Work instructions >>
1 – Repeat everything in the article about the clown play from "Milles and Passer said" down to "with memory loss.".
2 – In the article about the clown play, what inspired the show, according to Passer?

Selected text >>

▽

“Heading into Night” at The Cherry Arts
Cirque du Soleil clown Daniel Passer and Cornell professor of performing and media arts Beth Milles are co-creating a clown play about memory at The Cherry Arts for two weekends.
Opening night is March 17 at 7:30 p.m. The full list of showtimes and ticket information can be found on The Cherry Arts website.
Milles and Passer met in the graduate theater school at Harvard which Milles explained is a very experimental theater. This experimentation with theater and performance is something they have both carried with them throughout their careers and practices.
Passer said the show is inspired by a news article he read about a village designed for people in cognitive decline. The article explained changes this village was implementing for their patients, specifically around how they responded to memory issues.
“They were correcting people saying ‘no this is who you are’ and ‘this is the year and what’s going on,’ and it was making everyone involved anxious and nervous,” Passer said. “But then this one place installed a bus stop, with no bus planned on coming, for patients to be able to sit at and eventually a nurse or staff would come out and sit with them, talk with them, like people might at a bus stop.”
He continued to say that by doing this, care providers were able to calmly and slowly help patients figure out the situation on their own, or were able to gently guide patients back to the care facility, without anyone feeling upset or anxious about the situation.
“What was crazy about the research I was doing and that article was that I had heard the same story on a radio station shortly after,” Milles said. “It was a morning radio station that I don’t often listen to. My research was on cognitive health in the pandemic and then here comes this article.”
Milles and Passer said that the work they both enjoy doing is about joy and discovery, but that this topic is often about forgetting and is very difficult for many families. They are trying to look at the situation with a different lens.
“We are trying to engage in the discovery of something after one forgets,” Milles said.
Both are writers, performers, and directors of theater and tend to take an experimental path with how they create performances. This is exactly what they are doing by focusing on the discovery that can come with memory loss.
“Looking through the lens of clown, and bringing a sense of joy and childlike innocence to the theme of memory, has been a rich landscape to explore,” Passer said. “I love collaborating with Beth and dreaming up the impossible and striving to bring it to life.”
For Passer and Milles, experimental theater has included comedy, audience interaction, clowning, and experimental pre performance. Passer is widely known for his clown work in many performances and theaters, including Cirque du Soleil. He is also on the faculty for California Institute of the Arts as well as an associate director of performance there.
“I took a course on clowning my first year [at Harvard] and it was very different from anything I had ever experienced,” Passer said. “It’s not necessarily clowning like we in the United States think it is; it’s very vulnerable, very raw, and very open and just filled with joy.”
Milles added that this project has really been an accumulation of Milles’ research, the work they have done together and individually, and is a passion that they share.
“One of the things that I really enjoy is getting to work with some of my oldest and dearest friends,” Milles said. “We really understand the initiation of what we care about and have passion for this.”
Both are excited for this opportunity to play with the performance of joy and to then spark joy in the audience.
“To have Beth and Daniel creating a piece using clown, it is one of the most ancient and beautiful kinds of movement performance. It’s a sophisticated kind of performance,” said The Cherry Arts’ artistic director, Samuel Buggeln. “I think anyone who sees the show will really get a sense of how profound that kind of character work can be and will just really enjoy it.”

△

Material provided >>
▽

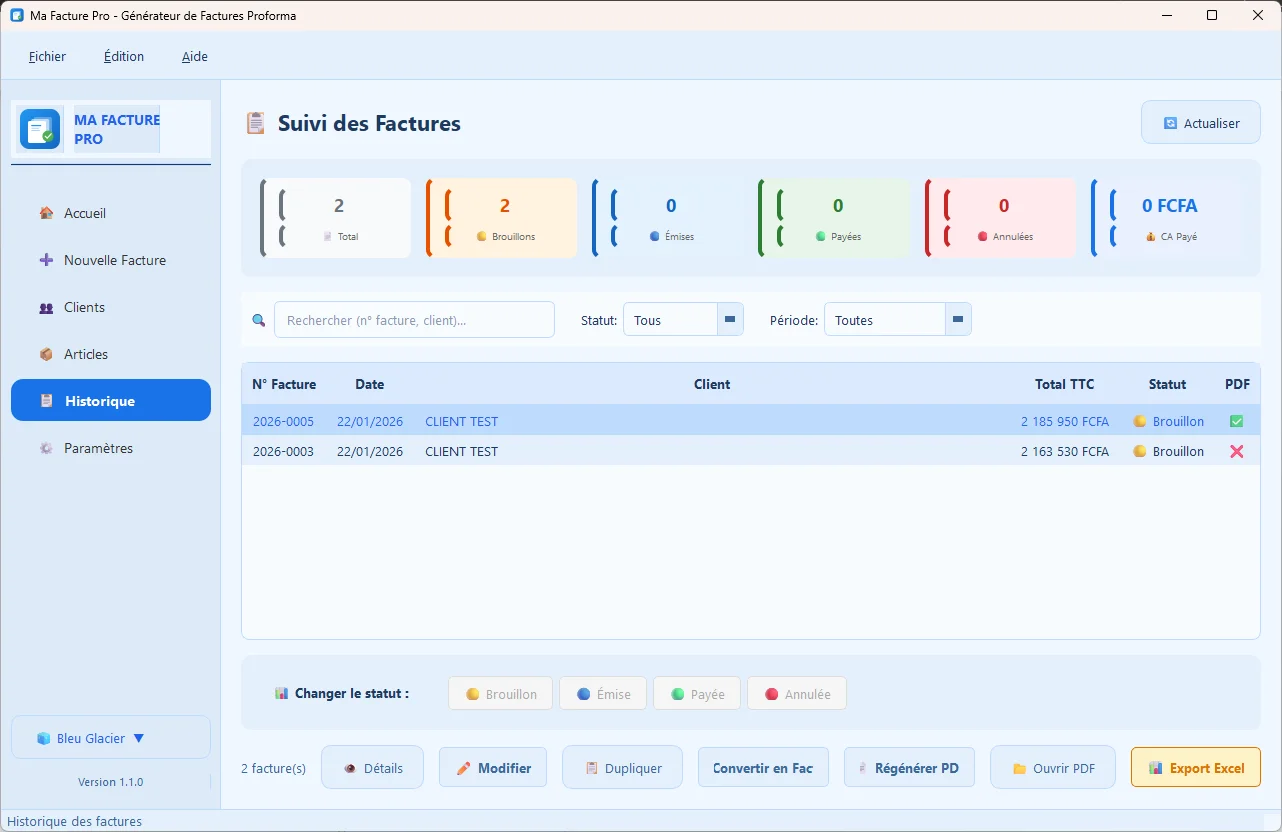This screenshot has width=1282, height=832.
Task: Open the Statut filter dropdown
Action: tap(730, 320)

△

Answers >>
1 –
Milles and Passer said that the work they both enjoy doing is about joy and discovery, but that this topic is often about forgetting and is very difficult for many families. They are trying to look at the situation with a different lens.
“We are trying to engage in the discovery of something after one forgets,” Milles said.
Both are writers, performers, and directors of theater and tend to take an experimental path with how they create performances. This is exactly what they are doing by focusing on the discovery that can come with memory loss.

2 – A news article he read about a village designed for people in cognitive decline inspired the show.